_Extracted text_
*** Block opens ***
On the positive side of things, this can certainly help cut down on the company's hardware spends, and the savings could be used for other, more strategic projects. Employees also benefit from it as they get to own a PC or laptop in easy to pay monthly EMIs, which automatically get deducted from their salaries. With PCs at home and laptops on the move, this would also encourage employees to work from home, on the road, etc. As more employees start tele-commuting, it would further cut down the company's daily expenses, like electricity consumption, other miscellaneous expenditure, etc.
While this seems like a win-win situation for all, there are downsides to it as well. Once the transfer happens, employees would want to use the PCs and laptops for their personal work as well, besides company work. This could lead to data security issues. The employees would also want to access the Internet in their free time, and there would be no control over which sites they access. This could lead to increased malware infections on machines. Then, as more employees work from outside office, you would have to provide them Internet connectivity-data cards for laptops and broadband for PCs at home. And if an employee leaves, what happens to all the licensed software loaded on his machine?
There's a cost attached to all these downsides, which would have to be compared against the savings that would result by transferring the ownership. For instance, the company could build the cost of basic software like Office Suite, anti-virus, etc into the EMI. For other business critical software, the company would have to figure out a way to uninstall it from the exiting employee's machine and install it on the machine of the new person who joins. More security solutions would have to be deployed on the company's network to prevent malware infections coming in from the personal laptops, and office PCs connecting over VPN. Separate profiles would have to be created on those machines, which would be allowed to login to the company network. The company could also consider setting up a virtual desktop infrastructure, wherein the company's desktop would run remotely from the data center. This would further add to the cost.
Lastly, what about the individual employee preferences on what model would they like to buy? Apart from other things, HR issues like ego clashes between employees at different levels in the organization would also have to be resolved.
*** Block closes ***
_Data_
*** Block opens ***
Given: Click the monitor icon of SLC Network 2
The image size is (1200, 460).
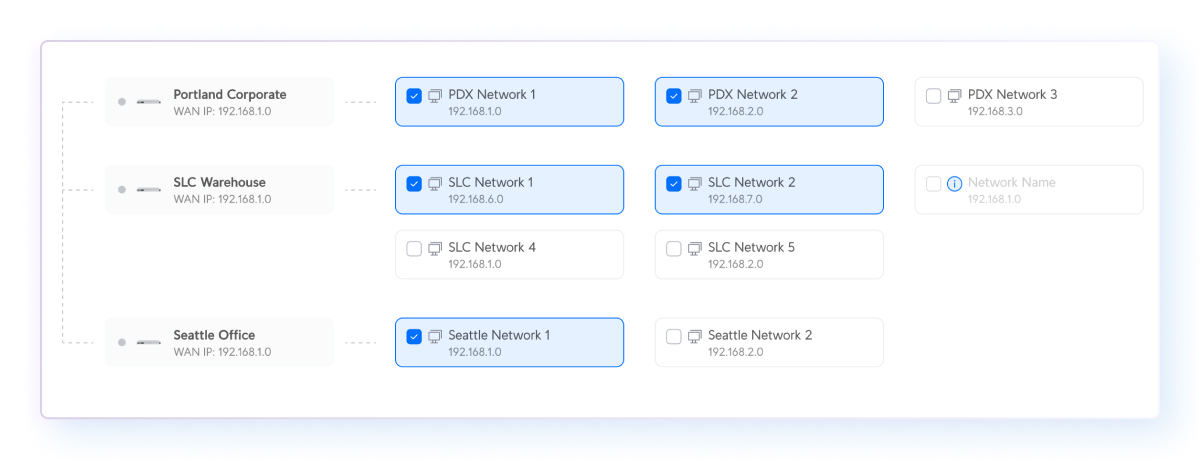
*** Block closes ***
_What you need to do_
From the text on handing company PCs and laptops over to employees, extract the stretch from "Lastly, what about" through "to be resolved.". Work only from the text about company PCs and laptops, not from the data.

_Response box_
Lastly, what about the individual employee preferences on what model would they like to buy? Apart from other things, HR issues like ego clashes between employees at different levels in the organization would also have to be resolved.